A few mechanics matter

The realistic ship window for systemd-appd is GNOME 49 or 50, which puts user-visible impact at late 2026 or 2027 depending on how aggressively the change gets staged. Until then, Wick’s blog post is the closest thing to a public design doc.

• Timeline. No code, no merge date. The Linux App Summit talk on May 17 is the only public artifact so far.
• Flathub keeps working. This is a runtime change, not a packaging-format change. The apps on Flathub today will keep installing on systemd-based distros without rebuilds. The pain is on the distro-maintainer side, not the app-developer side.
• Existing Flatpak installs on Alpine and Void don’t break tomorrow. Older Flatpak releases will keep running. The new features won’t reach those distros unless someone writes and maintains the elogind-style daemon.

What this means for you

If you run Fedora, Ubuntu, Debian-with-systemd, Arch, or openSUSE, this is a quiet net win. The features Wick listed have been the long tail of Flatpak’s “it almost works” reputation, and removing the D-Bus proxy alone will close a backlog of intermittent app bugs.
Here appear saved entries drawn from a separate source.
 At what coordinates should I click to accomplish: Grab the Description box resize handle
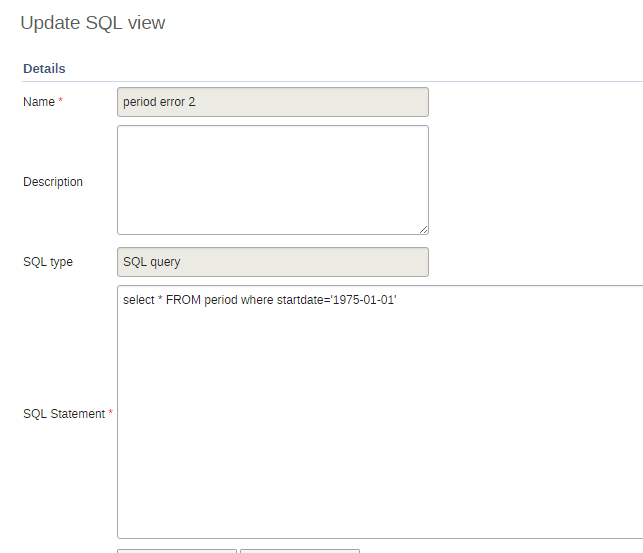coord(423,229)
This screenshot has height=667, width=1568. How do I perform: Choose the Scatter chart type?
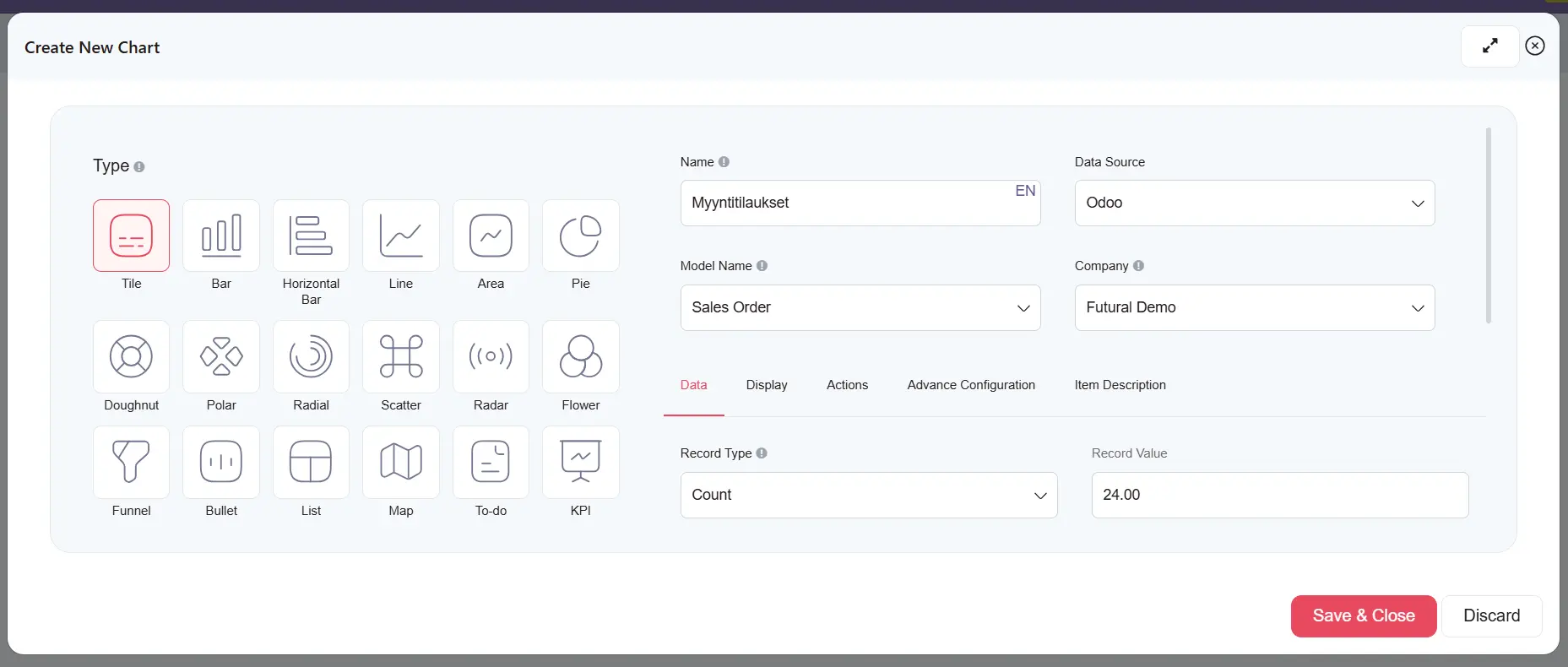coord(401,356)
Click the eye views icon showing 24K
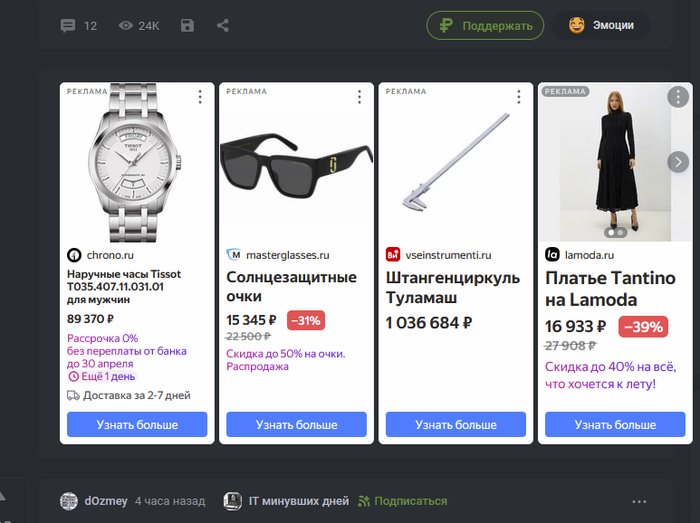 click(126, 26)
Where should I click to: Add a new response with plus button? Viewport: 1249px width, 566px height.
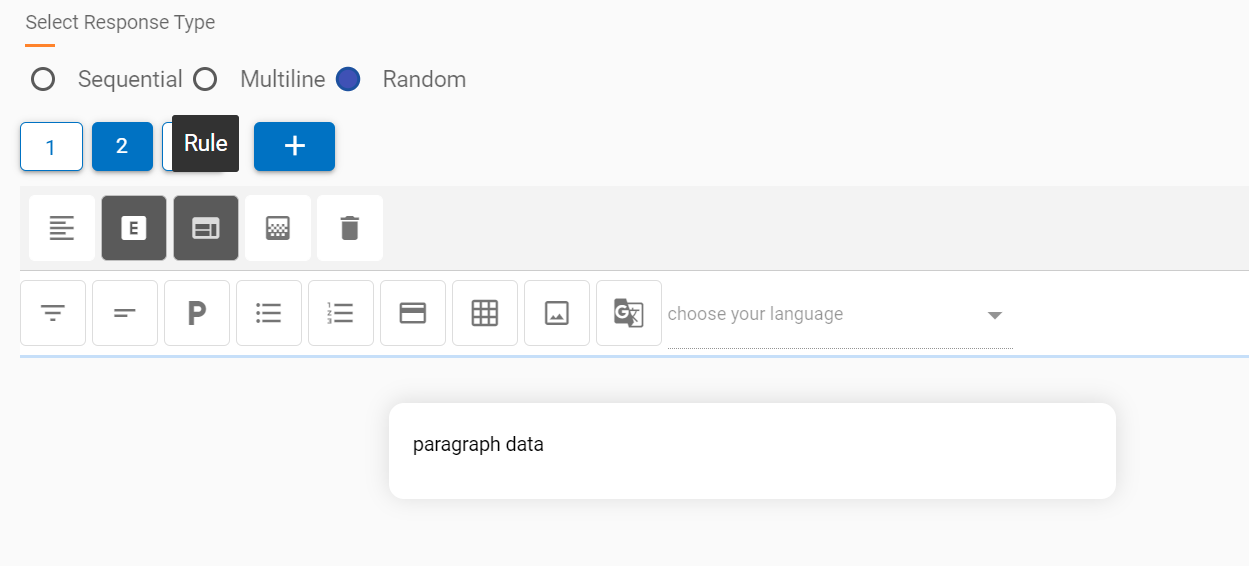pos(294,146)
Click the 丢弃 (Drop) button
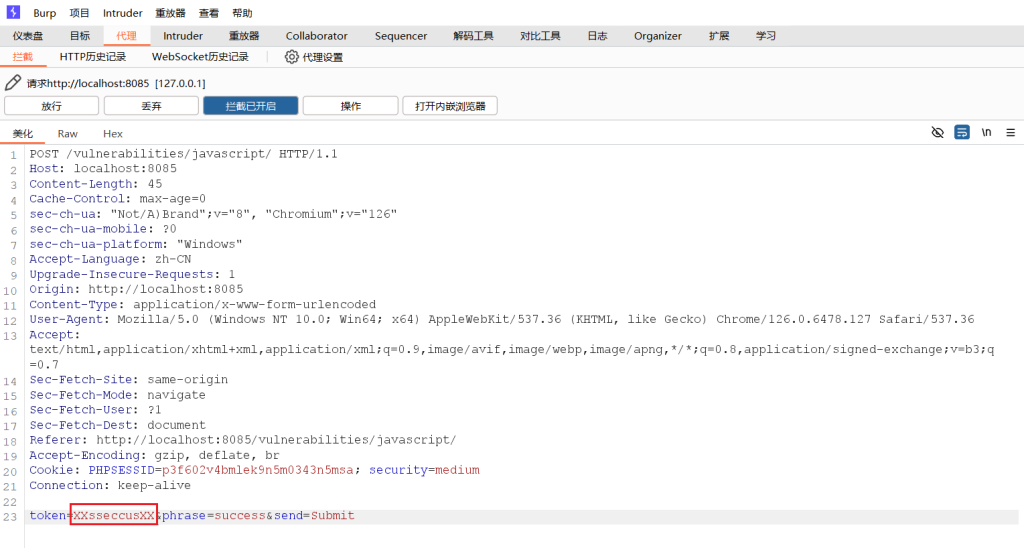This screenshot has height=548, width=1024. click(x=151, y=106)
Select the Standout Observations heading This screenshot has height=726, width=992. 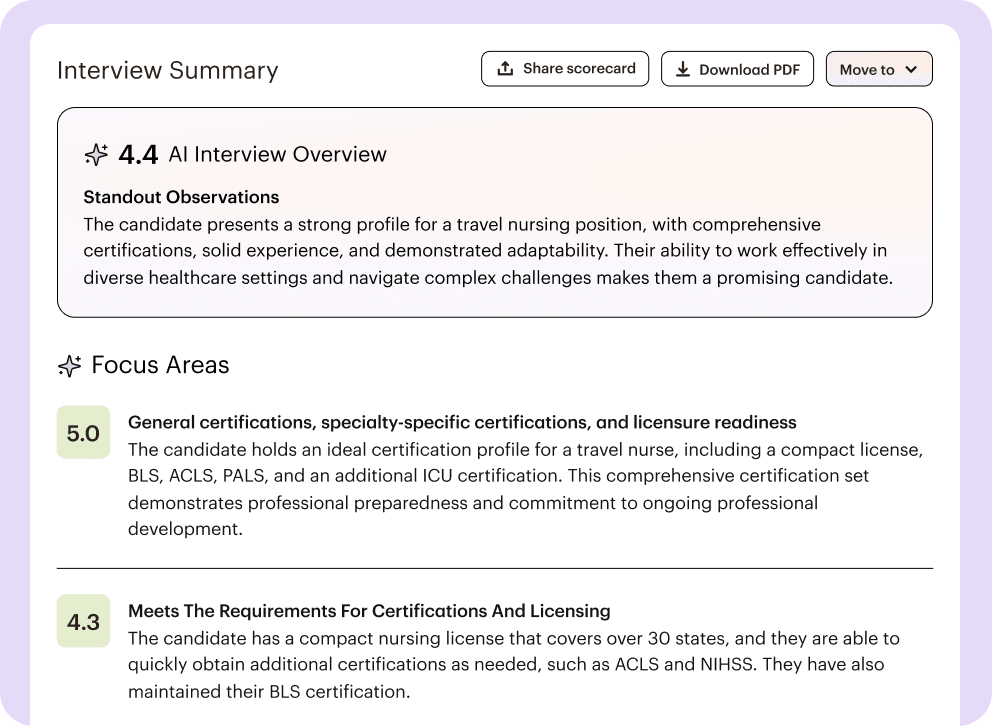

If you run Alpine, Void, Guix, or a runit/OpenRC setup, plan now. The next 12 to 18 months of Flatpak releases are the last that will be portable without a downstream patch set. If you maintain a Flatpak-using package for one of these distros, the question to put to your community is whether the project has the engineering capacity to ship and maintain an elogind-style appd. If the answer is no, the realistic exit is to migrate users to native packages or to a different containerization model (bubblewrap directly, Distrobox, or just rpm/apk for the affected apps).

If you build a desktop Linux app, none of this changes the format you ship. You will, however, get a better sandbox to ship into. PipeWire-mediated screen capture is the feature most app authors have been waiting on, and it lands the moment systemd-appd is in.

The Flatpak team has been clear about one thing throughout: the architecture they want needs an authentication primitive that lives below the runtime. They’ve picked the one systemd already exposes. The cost of that choice falls on the smaller half of the desktop Linux ecosystem, and the team is no longer pretending otherwise.